◆ Problem requirements ◆
Which of the lines below hold the word "agent"? Pull each of them out.

◆ Data to process ◆
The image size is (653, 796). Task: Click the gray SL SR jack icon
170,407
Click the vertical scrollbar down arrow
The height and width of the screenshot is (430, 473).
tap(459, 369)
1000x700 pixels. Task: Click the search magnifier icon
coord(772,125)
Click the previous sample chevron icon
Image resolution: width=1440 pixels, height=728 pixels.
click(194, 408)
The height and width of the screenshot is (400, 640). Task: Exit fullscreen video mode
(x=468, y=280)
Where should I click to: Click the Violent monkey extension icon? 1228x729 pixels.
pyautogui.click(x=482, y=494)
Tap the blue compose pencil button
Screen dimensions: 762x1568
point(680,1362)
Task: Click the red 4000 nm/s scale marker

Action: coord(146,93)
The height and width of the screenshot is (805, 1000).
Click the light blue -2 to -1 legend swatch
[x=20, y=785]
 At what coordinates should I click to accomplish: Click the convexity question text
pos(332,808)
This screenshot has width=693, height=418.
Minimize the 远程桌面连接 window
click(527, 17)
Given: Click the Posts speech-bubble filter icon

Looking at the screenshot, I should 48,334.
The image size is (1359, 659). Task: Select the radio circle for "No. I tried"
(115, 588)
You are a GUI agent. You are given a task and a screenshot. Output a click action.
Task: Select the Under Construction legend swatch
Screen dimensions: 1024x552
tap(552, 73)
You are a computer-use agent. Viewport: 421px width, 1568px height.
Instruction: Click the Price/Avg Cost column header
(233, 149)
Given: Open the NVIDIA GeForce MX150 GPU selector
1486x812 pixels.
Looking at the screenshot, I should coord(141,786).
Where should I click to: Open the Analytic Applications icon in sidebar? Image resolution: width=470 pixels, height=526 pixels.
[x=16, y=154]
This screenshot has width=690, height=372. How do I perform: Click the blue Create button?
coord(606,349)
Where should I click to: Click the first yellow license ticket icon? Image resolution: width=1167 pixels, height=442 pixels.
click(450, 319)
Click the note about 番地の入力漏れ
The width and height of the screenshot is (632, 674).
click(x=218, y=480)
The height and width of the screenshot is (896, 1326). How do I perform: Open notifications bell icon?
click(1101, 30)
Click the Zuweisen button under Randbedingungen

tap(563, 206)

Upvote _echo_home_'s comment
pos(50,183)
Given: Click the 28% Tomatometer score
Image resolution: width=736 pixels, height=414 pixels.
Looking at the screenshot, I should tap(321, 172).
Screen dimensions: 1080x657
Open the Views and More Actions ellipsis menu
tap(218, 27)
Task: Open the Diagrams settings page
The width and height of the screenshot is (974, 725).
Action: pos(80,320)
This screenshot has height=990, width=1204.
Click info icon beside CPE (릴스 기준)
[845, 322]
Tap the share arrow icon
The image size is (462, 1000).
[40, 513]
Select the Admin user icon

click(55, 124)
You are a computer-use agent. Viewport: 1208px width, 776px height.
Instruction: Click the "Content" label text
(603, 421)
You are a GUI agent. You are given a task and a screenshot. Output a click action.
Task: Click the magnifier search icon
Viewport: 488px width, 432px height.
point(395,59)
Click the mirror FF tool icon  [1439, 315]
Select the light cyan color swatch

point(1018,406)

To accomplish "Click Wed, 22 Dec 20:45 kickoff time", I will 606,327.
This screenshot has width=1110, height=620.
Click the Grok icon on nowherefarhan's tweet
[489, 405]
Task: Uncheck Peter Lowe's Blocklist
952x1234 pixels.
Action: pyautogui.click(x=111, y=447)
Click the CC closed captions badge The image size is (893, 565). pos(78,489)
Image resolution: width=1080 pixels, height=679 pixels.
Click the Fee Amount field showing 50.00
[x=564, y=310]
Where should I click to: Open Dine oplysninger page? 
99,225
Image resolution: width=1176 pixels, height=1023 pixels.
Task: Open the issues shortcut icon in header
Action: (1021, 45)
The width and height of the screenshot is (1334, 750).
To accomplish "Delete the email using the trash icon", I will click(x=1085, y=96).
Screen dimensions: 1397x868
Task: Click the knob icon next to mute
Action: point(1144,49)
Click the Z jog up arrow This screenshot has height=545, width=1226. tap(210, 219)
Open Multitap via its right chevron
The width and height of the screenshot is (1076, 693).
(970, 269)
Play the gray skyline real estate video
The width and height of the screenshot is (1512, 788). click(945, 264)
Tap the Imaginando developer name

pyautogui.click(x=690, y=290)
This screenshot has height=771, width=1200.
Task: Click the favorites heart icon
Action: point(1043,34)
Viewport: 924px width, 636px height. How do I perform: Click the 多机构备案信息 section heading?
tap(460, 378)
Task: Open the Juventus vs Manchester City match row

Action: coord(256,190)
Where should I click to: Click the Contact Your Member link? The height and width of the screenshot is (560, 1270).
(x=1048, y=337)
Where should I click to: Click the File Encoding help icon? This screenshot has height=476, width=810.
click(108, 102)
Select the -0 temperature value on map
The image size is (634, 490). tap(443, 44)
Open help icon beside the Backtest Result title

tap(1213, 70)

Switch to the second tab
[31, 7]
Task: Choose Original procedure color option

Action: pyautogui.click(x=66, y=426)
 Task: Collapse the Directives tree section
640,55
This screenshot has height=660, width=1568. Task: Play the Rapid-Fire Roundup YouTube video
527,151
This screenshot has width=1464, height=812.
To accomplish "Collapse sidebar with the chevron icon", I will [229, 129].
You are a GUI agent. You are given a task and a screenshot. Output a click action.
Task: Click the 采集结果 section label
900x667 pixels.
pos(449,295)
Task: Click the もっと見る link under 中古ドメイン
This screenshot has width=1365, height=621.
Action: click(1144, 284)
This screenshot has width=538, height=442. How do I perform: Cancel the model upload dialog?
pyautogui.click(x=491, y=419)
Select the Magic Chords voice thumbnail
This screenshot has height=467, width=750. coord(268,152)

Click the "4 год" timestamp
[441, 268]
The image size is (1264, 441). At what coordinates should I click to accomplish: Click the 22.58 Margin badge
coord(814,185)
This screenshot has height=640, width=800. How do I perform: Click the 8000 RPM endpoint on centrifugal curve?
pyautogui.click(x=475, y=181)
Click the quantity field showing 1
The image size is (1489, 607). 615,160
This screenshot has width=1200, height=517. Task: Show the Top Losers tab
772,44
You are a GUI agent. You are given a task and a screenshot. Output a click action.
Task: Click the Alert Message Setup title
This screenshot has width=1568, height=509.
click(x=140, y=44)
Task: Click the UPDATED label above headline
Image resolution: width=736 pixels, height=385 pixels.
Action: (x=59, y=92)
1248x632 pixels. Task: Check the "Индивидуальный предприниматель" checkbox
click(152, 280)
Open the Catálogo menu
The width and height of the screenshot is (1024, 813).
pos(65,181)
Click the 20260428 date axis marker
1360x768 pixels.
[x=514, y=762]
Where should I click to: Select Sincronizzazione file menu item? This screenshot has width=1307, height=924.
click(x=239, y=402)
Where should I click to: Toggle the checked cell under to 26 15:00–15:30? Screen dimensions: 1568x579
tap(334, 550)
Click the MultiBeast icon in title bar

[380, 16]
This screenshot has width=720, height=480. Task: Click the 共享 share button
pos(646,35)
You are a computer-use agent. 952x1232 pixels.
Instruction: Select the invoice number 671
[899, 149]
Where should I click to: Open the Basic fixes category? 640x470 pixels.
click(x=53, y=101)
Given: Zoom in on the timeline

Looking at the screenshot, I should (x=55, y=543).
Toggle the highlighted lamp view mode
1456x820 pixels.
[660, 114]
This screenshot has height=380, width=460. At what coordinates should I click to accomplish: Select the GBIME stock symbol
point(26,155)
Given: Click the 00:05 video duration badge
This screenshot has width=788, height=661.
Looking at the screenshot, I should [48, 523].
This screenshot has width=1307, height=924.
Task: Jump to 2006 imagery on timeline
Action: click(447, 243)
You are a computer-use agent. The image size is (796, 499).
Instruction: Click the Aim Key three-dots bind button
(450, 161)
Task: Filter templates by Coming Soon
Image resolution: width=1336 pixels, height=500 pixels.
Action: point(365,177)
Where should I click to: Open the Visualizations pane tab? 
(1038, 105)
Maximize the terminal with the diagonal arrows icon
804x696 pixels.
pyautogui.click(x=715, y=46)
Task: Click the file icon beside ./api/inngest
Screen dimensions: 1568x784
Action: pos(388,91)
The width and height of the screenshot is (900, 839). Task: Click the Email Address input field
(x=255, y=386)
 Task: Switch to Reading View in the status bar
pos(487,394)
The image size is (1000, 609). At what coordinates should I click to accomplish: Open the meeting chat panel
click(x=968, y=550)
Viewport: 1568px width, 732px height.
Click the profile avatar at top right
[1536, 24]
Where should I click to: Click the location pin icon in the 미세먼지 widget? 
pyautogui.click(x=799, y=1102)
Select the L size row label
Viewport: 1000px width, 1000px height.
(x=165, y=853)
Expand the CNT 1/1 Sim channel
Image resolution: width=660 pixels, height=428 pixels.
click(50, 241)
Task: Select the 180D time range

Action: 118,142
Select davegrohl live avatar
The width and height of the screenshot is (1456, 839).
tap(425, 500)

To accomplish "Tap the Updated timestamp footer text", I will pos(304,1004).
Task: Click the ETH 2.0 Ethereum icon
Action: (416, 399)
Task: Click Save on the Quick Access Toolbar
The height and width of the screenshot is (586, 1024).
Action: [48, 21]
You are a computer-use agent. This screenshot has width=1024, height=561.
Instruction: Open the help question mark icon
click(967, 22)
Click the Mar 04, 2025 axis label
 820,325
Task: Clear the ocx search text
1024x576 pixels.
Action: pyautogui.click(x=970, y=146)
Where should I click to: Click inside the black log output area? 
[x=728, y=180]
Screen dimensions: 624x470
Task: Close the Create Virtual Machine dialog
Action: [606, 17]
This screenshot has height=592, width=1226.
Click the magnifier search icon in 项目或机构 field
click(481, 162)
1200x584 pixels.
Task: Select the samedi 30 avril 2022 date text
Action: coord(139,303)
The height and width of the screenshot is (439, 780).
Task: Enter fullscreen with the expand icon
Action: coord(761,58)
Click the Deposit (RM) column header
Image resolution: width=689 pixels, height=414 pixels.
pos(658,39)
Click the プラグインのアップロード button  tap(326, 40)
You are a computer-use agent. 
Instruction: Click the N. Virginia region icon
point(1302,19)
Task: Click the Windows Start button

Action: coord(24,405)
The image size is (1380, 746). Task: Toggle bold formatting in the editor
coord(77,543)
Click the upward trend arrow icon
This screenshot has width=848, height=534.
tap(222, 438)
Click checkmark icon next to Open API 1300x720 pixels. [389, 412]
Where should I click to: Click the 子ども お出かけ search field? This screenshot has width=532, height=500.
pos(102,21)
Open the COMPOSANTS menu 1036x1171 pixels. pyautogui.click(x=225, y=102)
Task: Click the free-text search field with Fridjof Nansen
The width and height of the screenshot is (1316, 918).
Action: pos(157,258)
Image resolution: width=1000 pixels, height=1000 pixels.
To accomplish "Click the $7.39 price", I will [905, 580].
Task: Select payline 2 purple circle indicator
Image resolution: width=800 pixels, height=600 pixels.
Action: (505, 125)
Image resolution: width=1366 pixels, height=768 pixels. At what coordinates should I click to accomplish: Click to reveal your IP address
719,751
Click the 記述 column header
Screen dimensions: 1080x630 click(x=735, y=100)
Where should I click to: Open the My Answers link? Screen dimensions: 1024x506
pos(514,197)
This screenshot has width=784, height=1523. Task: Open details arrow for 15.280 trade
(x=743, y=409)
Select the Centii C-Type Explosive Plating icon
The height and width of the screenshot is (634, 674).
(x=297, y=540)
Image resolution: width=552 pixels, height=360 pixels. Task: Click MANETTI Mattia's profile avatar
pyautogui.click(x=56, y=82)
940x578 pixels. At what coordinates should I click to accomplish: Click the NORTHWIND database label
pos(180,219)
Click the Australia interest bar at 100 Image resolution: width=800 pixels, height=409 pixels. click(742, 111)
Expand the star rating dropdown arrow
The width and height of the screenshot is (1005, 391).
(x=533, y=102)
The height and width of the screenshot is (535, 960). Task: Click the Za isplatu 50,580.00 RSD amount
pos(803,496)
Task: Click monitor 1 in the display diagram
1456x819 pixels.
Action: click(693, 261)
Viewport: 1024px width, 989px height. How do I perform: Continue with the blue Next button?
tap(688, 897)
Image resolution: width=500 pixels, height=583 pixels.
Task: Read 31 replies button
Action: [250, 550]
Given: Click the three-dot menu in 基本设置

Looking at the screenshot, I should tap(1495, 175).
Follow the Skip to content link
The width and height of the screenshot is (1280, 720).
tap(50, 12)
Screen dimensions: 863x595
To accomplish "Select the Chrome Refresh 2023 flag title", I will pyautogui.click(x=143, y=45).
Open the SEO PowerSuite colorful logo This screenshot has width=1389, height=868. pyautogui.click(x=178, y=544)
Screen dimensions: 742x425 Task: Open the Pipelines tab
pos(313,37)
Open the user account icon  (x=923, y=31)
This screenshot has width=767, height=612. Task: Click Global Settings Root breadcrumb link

◆ Result of the exercise ◆
You are a GUI agent. You are given a task and a screenshot. Output a click action.
You are a computer-use agent. Viewport: 421px width, 1568px height.
You are a computer-use agent. Viewport: 1208px width, 776px height.
You are a GUI agent. You are given a task and a screenshot. Output a click action.
You are a GUI agent. You are given a task and a screenshot. Output a click action.
You are a GUI agent. You are given a task and a screenshot. Output a click action.
You are a computer-use agent. 952x1232 pixels.
You are a computer-use agent. The image size is (796, 499).
You are a computer-use agent. This screenshot has width=1024, height=561.
You are a computer-use agent. 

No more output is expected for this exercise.